The fit method is used to train the model. It takes the scaled training features (X_train_scaled) and corresponding target values (y_train). Epochs:
The epochs parameter specifies the number of times the entire training dataset is passed through the neural network. One epoch represents one complete cycle through the dataset. Batch Size:
The batch_size parameter determines the number of samples used in each iteration before updating the model's weights. It helps in optimizing the training process and managing memory usage. Validation Split:
The validation_split parameter (here set to 0.2) reserves a portion of the training data for validation during training. This allows monitoring the model's performance on unseen data and helps prevent overfitting.
Verbose: The verbose parameter controls the amount of information printed during training. Setting it to 2 provides a more detailed progress report for each epoch.

#6. Model Evaluation

# Evaluate the model on the test set >>
y_pred = model.predict(X_test_scaled)
mse = mean_squared_error(y_test, y_pred)
r2 = r2_score(y_test, y_pred)

print(f'Mean Squared Error on Test Set: {mse}')
print(f'R2 Score :{r2}')

4/4 [==============================] - 0s 4ms/step
Mean Squared Error on Test Set: 27.693457764356012
R2 Score :0.7531583707990598

Prediction on Test Set:

The predict method is used to obtain model predictions on the scaled test set (X_test_scaled). Metrics Calculation:

The mean squared error (MSE) and R2 score are common regression metrics used to assess the model's accuracy. Mean Squared Error (MSE): It measures the average squared difference between the predicted values and the true values. Lower MSE values indicate better model performance.
R2 Score: Also known as the coefficient of determination, it represents the proportion of variance in the target variable that can be explained by the model. R2 score values range from 0 to 1, where higher values indicate better performance.
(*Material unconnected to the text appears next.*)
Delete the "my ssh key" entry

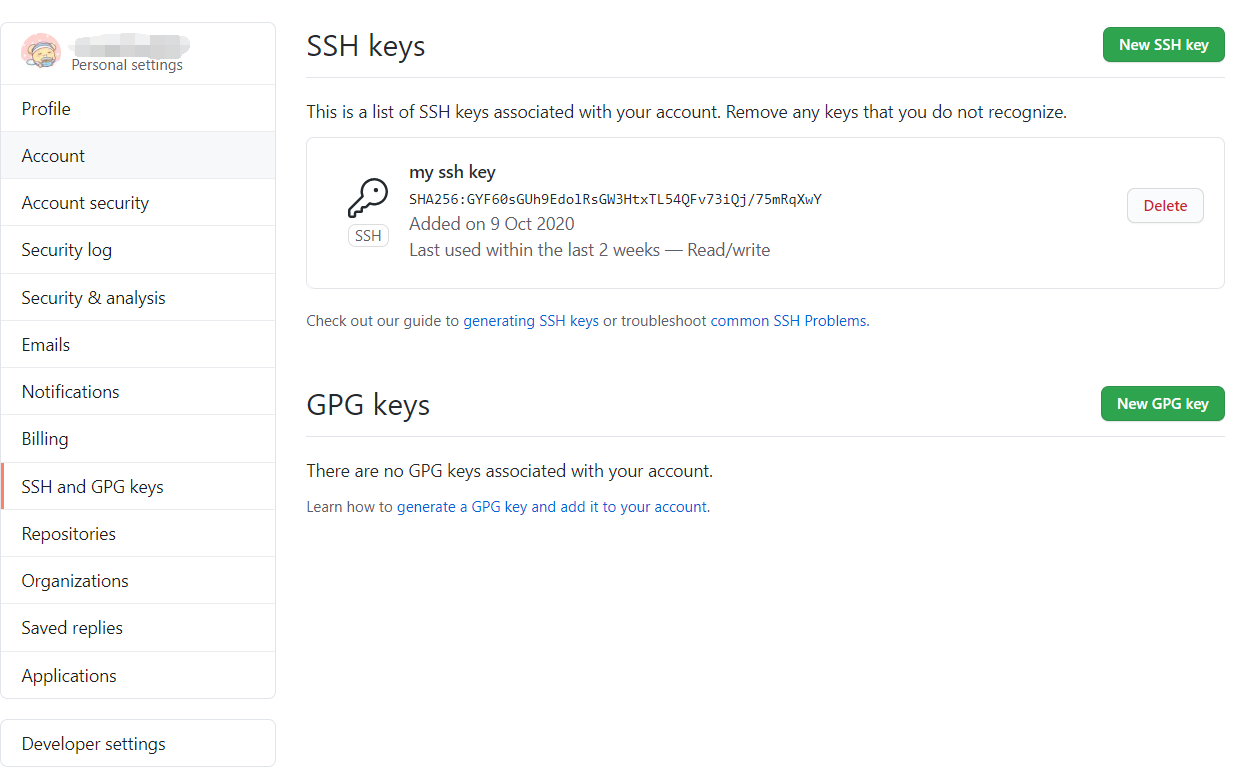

Printed Results:

The results are printed to the console, providing insights into the model's accuracy on the test set.

# Save the model if needed >>
model.save('boston_housing_model.h5')

/usr/local/lib/python3.10/dist-packages/keras/src/engine/training.py:3103: UserWarning: You are saving your model as an HDF5 file via `model.save()`. This file format is considered legacy. We recommend using instead the native Keras format, e.g. `model.save('my_model.keras')`.
  saving_api.save_model(